Se encogió de hombros y se reclinó en la silla.

Tom Graham se estaba contemplando las uñas y no contestó.

—¡Se acabó! ¡Eso es lo que conseguimos! Uy, lo siento, se equivocó de número. ¡No pensamos en eso! Os pagamos para que pensarais en todo. No es que las células madre hayan caído del cielo. ¿Qué clase de empresa diriges?

—Vale, no nos pongamos nerviosos —intervino Russell—. Henry, Edmund quiere disculparse…

—Que no me pida disculpas a mí, que se las pida a ellos —dijo Henry, y señaló a Tom e Isabel. Ella fulminó a Edmund con la mirada, quien al final levantó una mano para hablar. No iba a mostrar más arrepentimiento que aquel.

—Henry, escucha, necesitamos una nueva tendencia de modelos basada en nuevos supuestos que te enviaré por correo electrónico dentro de más o menos una hora, en cuanto volvamos. Debemos saber hasta qué punto se ve afectado nuestro movimiento de caja con estos nuevos escenarios. Tendréis que hacer suposiciones, puesto que no existen datos reales disponibles. Os estaríamos muy agradecidos si pudierais hacerlo por nosotros. Y lo necesitamos enseguida. Como ya sabéis, en nuestro contrato existe una provisión…

—Sí, Russell, lo sé —interrumpió Henry—. De hecho, le he echado un vistazo a nuestro contrato mientras veníais hacia aquí. Haremos el trabajo, lo tendremos preparado mañana, lo antes posible.
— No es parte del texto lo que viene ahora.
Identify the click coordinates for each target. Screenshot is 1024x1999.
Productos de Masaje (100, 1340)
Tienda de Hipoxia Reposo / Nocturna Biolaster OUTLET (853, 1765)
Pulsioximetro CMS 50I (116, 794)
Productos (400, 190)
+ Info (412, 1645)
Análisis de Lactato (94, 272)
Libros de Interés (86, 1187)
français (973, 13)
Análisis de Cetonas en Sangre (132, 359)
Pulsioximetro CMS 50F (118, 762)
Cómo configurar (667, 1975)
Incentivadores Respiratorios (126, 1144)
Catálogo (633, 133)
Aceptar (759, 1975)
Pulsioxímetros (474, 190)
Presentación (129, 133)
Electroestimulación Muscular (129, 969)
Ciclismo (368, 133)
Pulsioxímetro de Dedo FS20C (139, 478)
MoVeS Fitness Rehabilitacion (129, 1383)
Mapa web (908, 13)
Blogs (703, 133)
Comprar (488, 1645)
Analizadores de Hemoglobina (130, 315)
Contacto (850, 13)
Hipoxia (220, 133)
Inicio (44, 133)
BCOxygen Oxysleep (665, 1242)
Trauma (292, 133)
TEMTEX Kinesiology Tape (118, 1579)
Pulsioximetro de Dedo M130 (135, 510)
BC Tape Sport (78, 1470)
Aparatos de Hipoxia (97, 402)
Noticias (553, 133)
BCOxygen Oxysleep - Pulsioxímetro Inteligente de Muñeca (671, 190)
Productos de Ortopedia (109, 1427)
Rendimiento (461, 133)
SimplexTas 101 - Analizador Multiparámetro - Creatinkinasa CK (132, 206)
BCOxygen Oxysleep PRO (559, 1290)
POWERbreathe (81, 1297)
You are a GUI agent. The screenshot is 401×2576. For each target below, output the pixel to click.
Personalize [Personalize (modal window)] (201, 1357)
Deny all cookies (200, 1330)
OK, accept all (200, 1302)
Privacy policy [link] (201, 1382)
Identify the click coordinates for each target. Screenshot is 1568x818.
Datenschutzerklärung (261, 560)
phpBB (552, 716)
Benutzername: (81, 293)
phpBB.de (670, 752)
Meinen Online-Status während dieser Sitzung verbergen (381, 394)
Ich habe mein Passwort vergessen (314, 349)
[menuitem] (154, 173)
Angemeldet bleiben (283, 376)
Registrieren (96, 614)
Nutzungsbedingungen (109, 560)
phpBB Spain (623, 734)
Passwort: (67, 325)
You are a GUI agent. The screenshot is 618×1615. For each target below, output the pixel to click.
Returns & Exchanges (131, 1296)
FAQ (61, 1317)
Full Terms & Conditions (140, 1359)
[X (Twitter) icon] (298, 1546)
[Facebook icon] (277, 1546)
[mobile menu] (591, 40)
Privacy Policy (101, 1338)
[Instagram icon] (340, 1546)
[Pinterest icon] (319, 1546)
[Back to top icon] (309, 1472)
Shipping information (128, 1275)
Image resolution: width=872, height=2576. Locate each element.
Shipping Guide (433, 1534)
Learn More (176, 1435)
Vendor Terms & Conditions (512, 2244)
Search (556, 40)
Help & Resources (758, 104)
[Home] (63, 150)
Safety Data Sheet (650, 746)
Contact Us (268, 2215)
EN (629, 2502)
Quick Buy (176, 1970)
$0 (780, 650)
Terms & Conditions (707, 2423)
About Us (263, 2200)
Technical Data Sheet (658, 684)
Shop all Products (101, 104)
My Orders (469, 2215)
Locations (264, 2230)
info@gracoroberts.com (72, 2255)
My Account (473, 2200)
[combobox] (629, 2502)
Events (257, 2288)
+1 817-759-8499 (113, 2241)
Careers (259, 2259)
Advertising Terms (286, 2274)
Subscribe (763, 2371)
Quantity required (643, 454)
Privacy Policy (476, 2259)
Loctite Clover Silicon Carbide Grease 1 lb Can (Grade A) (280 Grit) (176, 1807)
Como ya sabes, Russell, en el contrato existe una provisión mutua de cancelación en veinticuatro horas bajo ciertas circunstancias. Creo que estas circunstancias cubren dicha provisión de manera más que adecuada. Daos por avisados.

Más desanimados que cuando habían llegado, Edmund y Russell no tuvieron fuerzas ni para protestar. Se levantaron para marcharse.